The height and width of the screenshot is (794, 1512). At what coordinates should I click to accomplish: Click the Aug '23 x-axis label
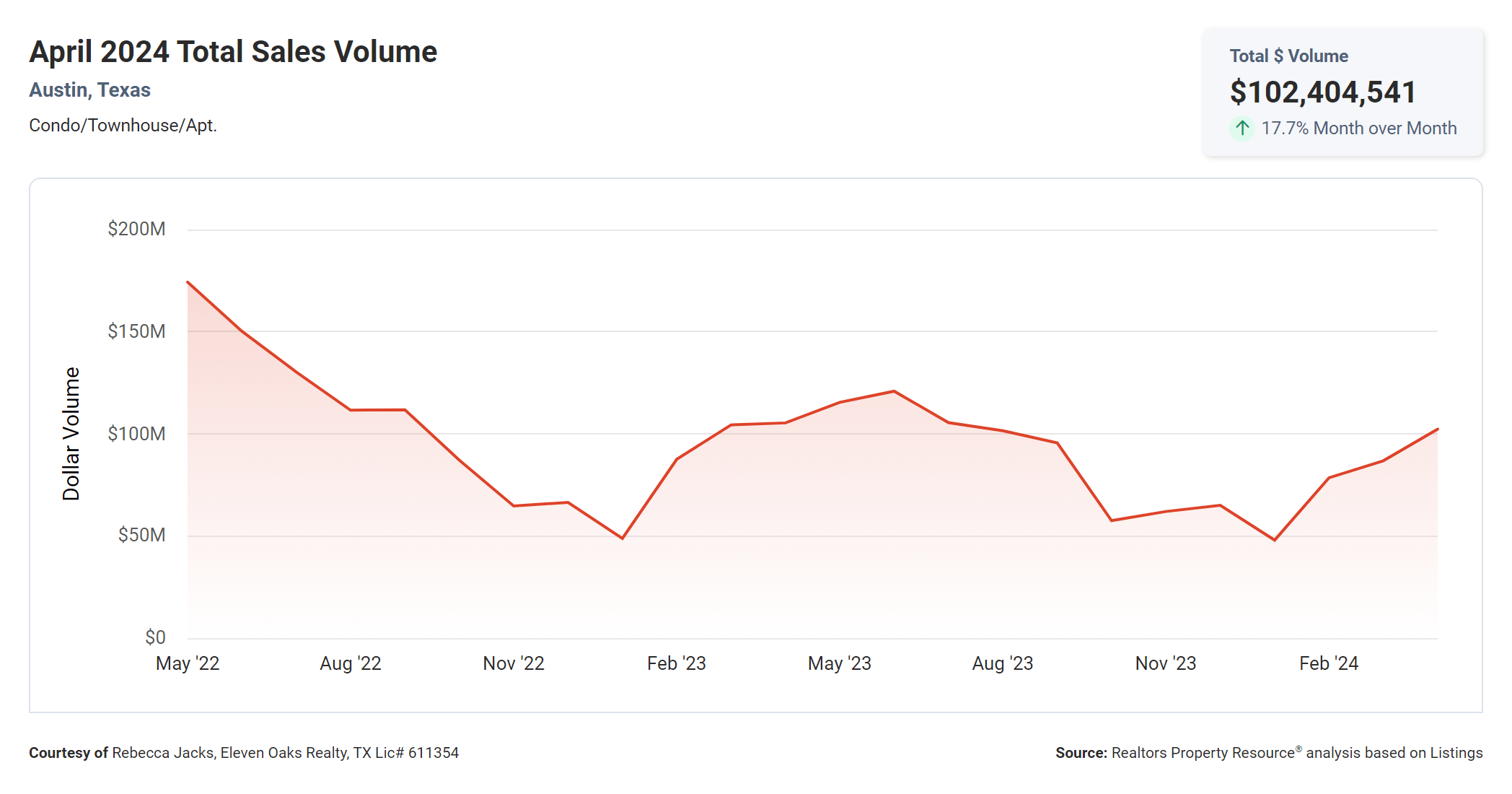(1002, 663)
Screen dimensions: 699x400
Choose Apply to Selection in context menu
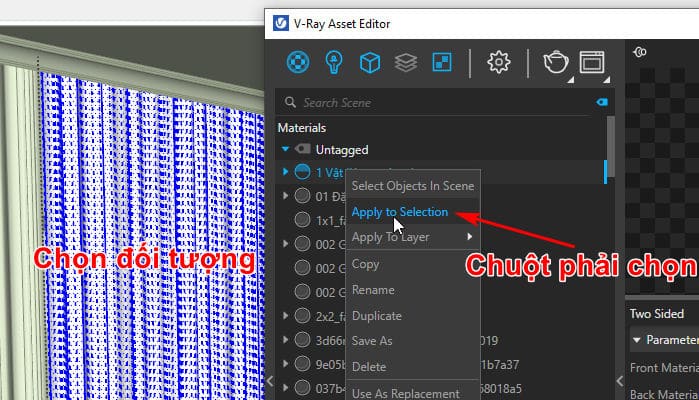click(399, 211)
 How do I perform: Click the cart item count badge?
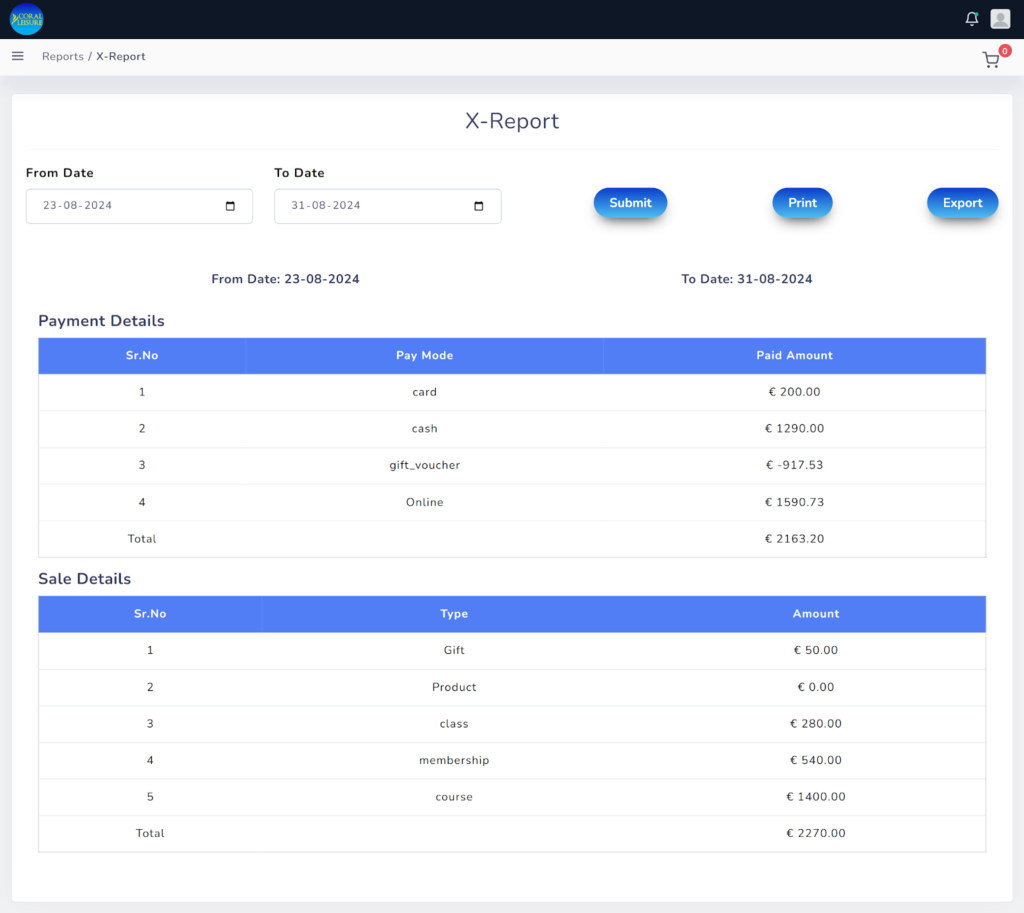tap(1004, 50)
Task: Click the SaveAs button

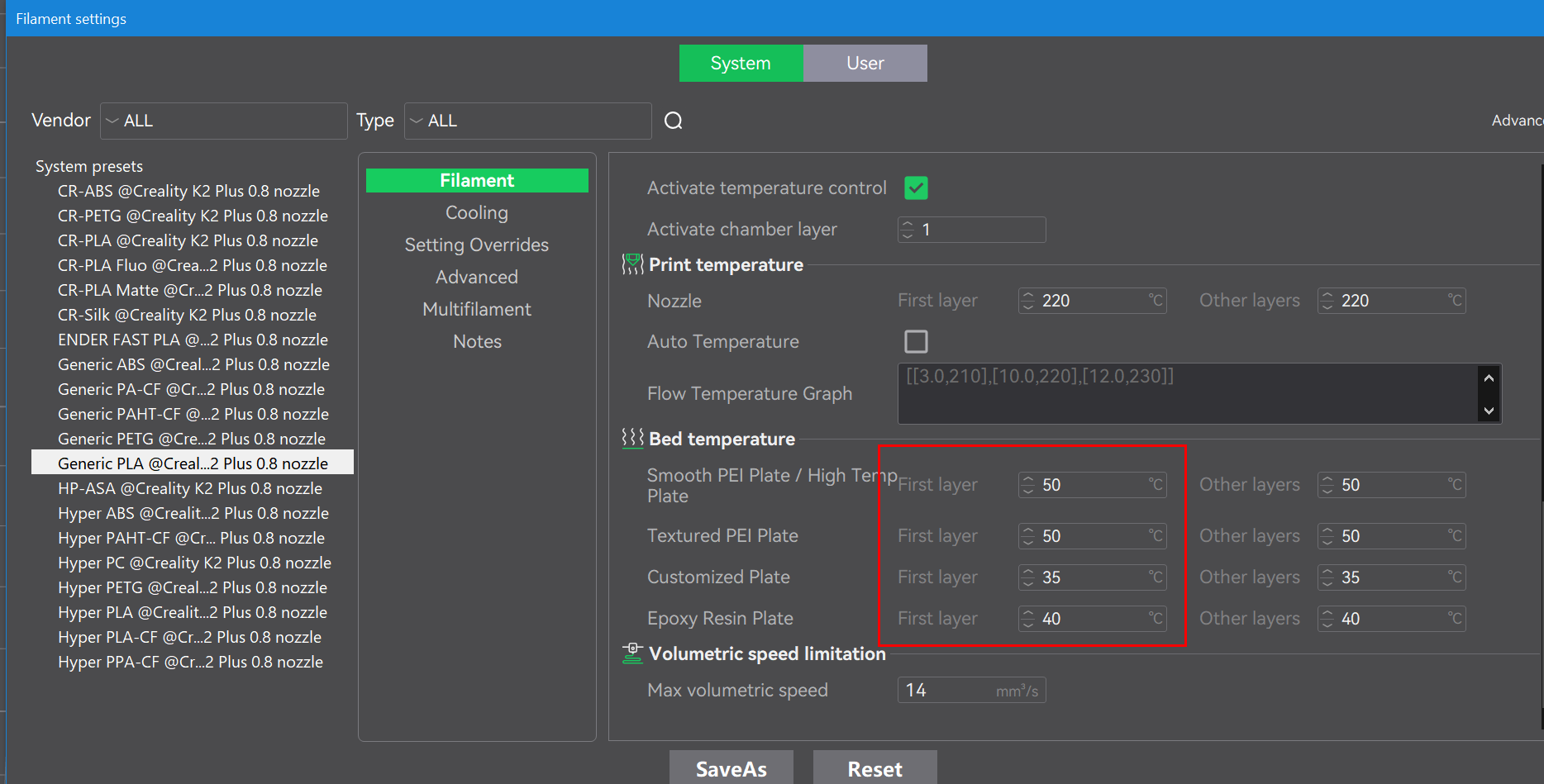Action: (731, 768)
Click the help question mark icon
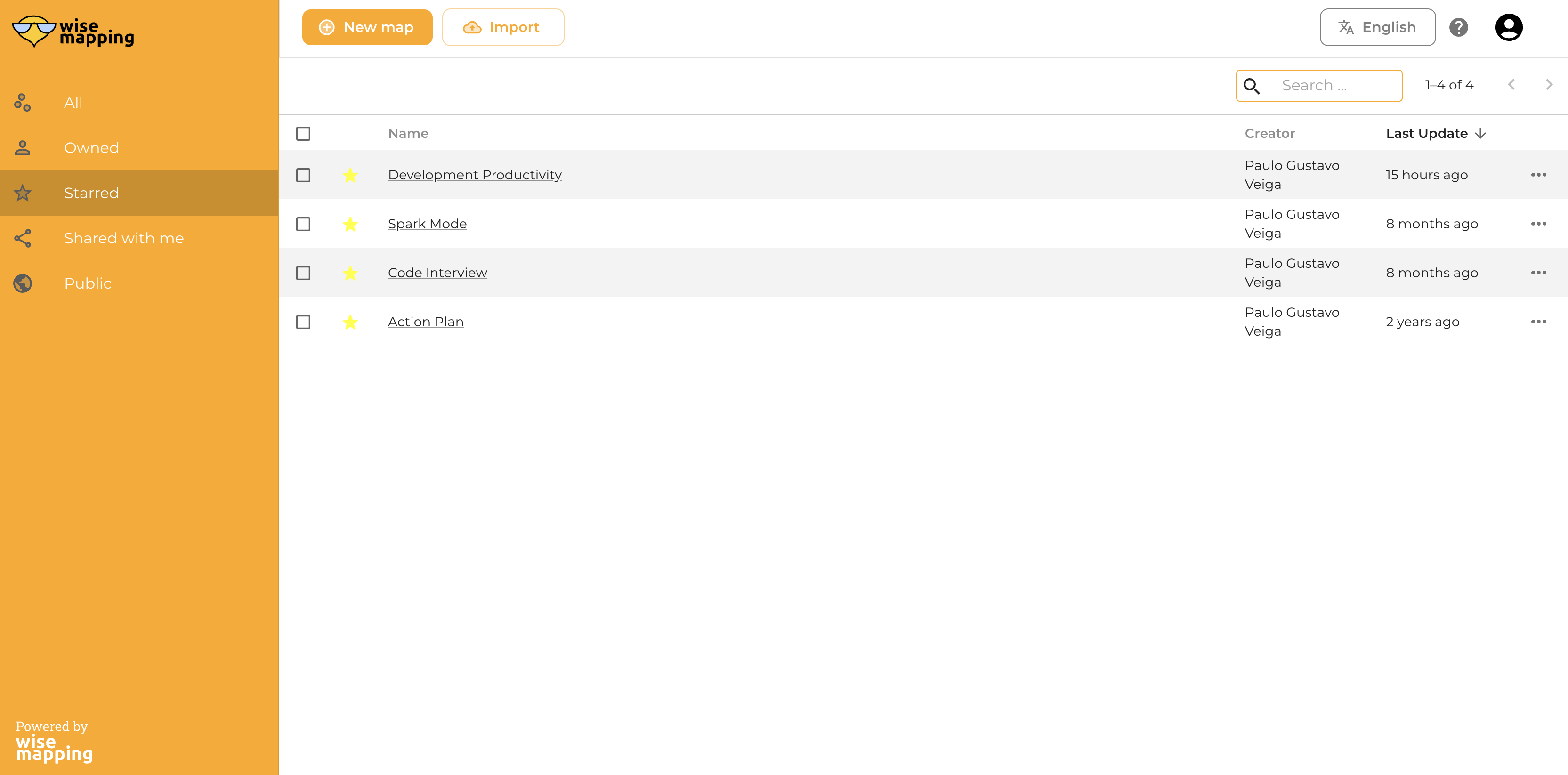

— What you have to do —
Write out again every line from the one containing "How do I perform: Click" through the last line, requests included, shifting each number in the coordinate answers up by 87. Leave out the pictures.

— Result of this task —
 How do I perform: Click the cart item count badge?
tap(1091, 137)
Task: Click the SaveAs button

Action: (818, 855)
Click the help question mark icon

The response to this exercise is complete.